Josh Hansen: "We have liftoff! We're now beating the random..."

Josh Hansen @me@joshhansen.tech

Hacker-poet. Learn Something cofounder & CTO. Creator of Seattle Poetry Meetup. To me everything is craft; everything is creativity.

Jack of all trades, but master of some. Typescript, Rust, Kotlin, Python—collector of programming languages since age 11. Deep neural networks, reinforcement learning, AI if you must....

Project concepts and progress; kind-hearted smackdowns; quesadilla technique if you're lucky.

Github: https://github.com/joshhansen

LinkedIn: https://www.linkedin.com/in/hansen-josh

Josh Hansen

@me@joshhansen.tech

We have liftoff!

We're now beating the random baseline on a 10x10 board, with a greedy algorithm trained only on self-play data:

Evaluating umpire AIs:

r wins: 459

./ai/agz/6.agz wins: 541

Draws: 0

The model is a basic convolutional neural network based on the context surrounding the city or unit taking the next action. The weights serialize to 166KB, so easy to deploy with the game.
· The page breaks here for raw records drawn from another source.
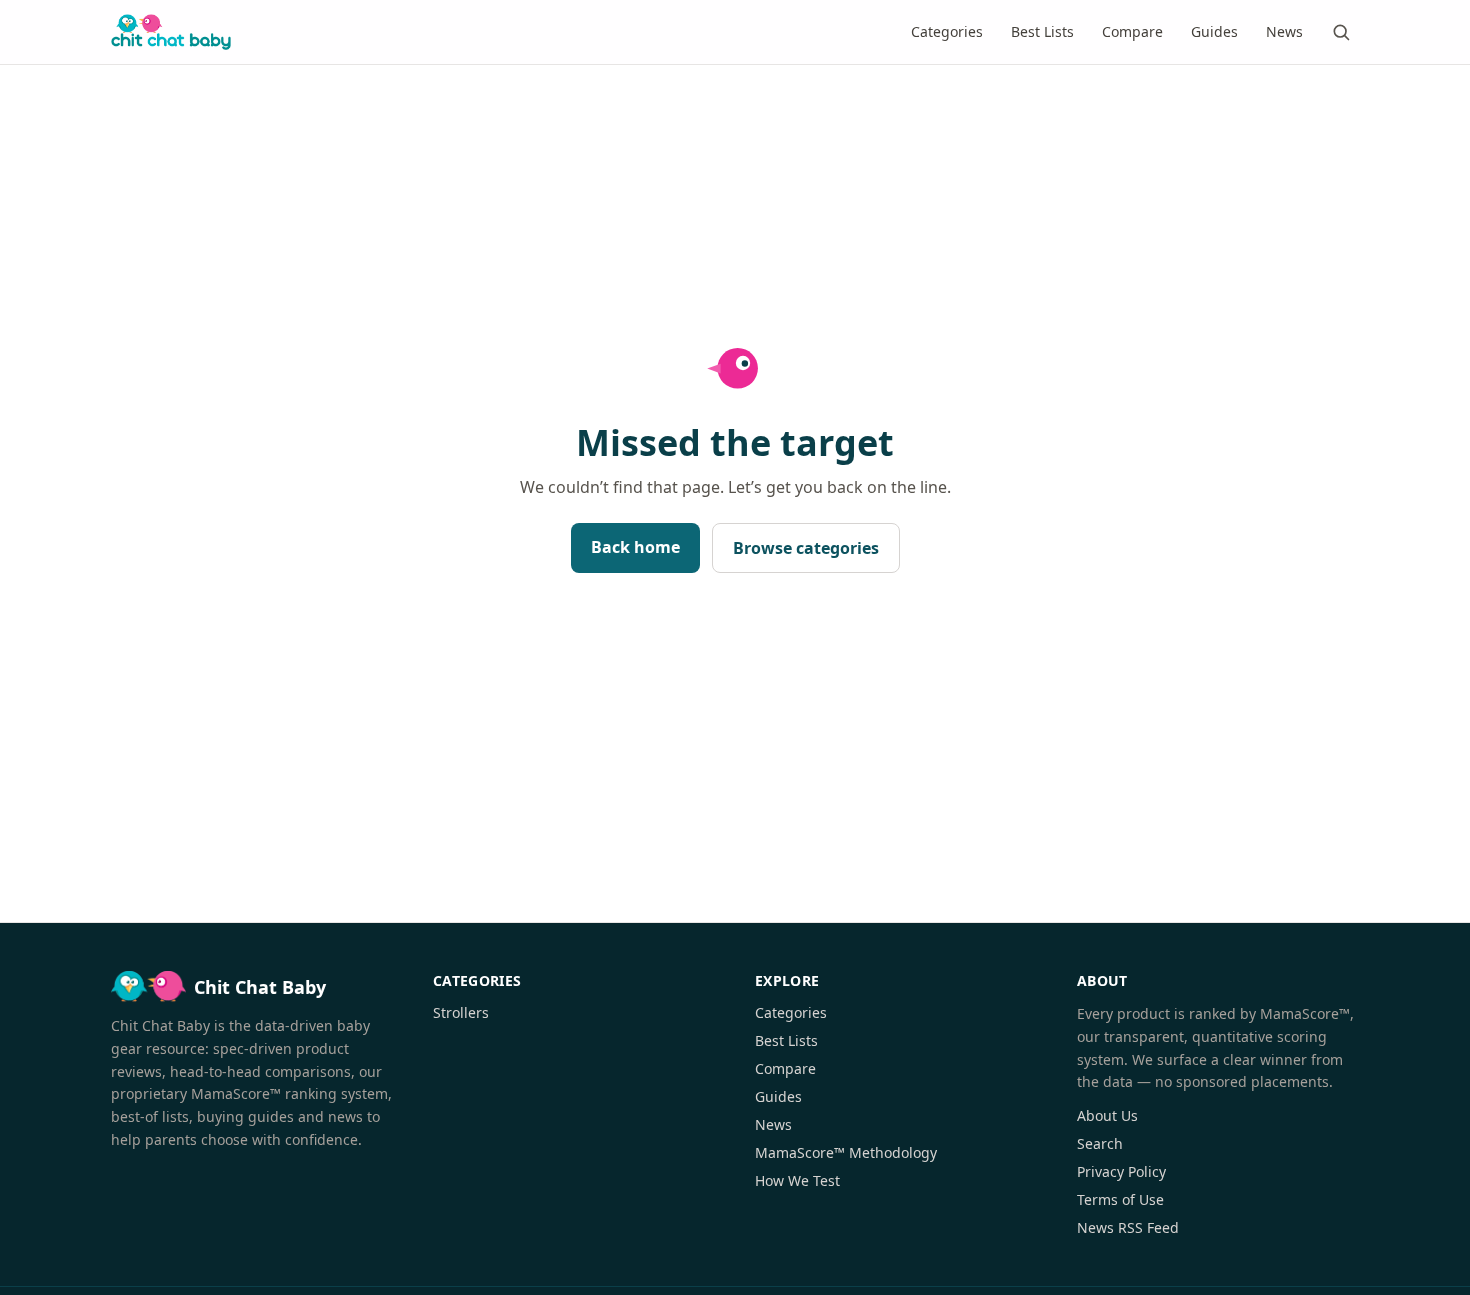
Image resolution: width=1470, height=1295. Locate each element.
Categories (947, 31)
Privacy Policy (1121, 1171)
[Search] (1341, 32)
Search (1100, 1143)
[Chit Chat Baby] (171, 32)
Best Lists (1042, 31)
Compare (1132, 31)
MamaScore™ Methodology (846, 1152)
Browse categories (806, 548)
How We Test (797, 1180)
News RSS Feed (1128, 1227)
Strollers (461, 1012)
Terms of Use (1120, 1199)
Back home (635, 547)
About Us (1107, 1115)
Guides (1214, 31)
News (1284, 31)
The key to training was to up the number of training instances - "The Unreasonable Effectiveness of Data", after all. With purely-random algorithms doing the self-play, this can run extremely fast.
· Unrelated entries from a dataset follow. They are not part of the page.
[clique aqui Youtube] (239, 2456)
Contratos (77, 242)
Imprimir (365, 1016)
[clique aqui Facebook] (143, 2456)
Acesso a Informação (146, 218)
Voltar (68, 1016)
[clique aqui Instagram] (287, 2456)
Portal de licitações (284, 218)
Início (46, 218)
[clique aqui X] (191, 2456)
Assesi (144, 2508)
The next obstacle will be the transport mechanic: the need for land units in Umpire to board a transport ship to transfer continents. The inability of air and sea units to capture cities means this mechanic must be understood at some level for an AI to operate on the full 180x90 map, where large stretches of ocean divide multiple land masses.

With purely-random players, the likelihood of this mechanic getting triggered and thus entering the training data seems fairly low. But if we throw enough training episodes at it, we'll see it eventually. This may necessitate multithreading the self-play code to run multiple games simultaneously, and optimizing the game engine for throughput.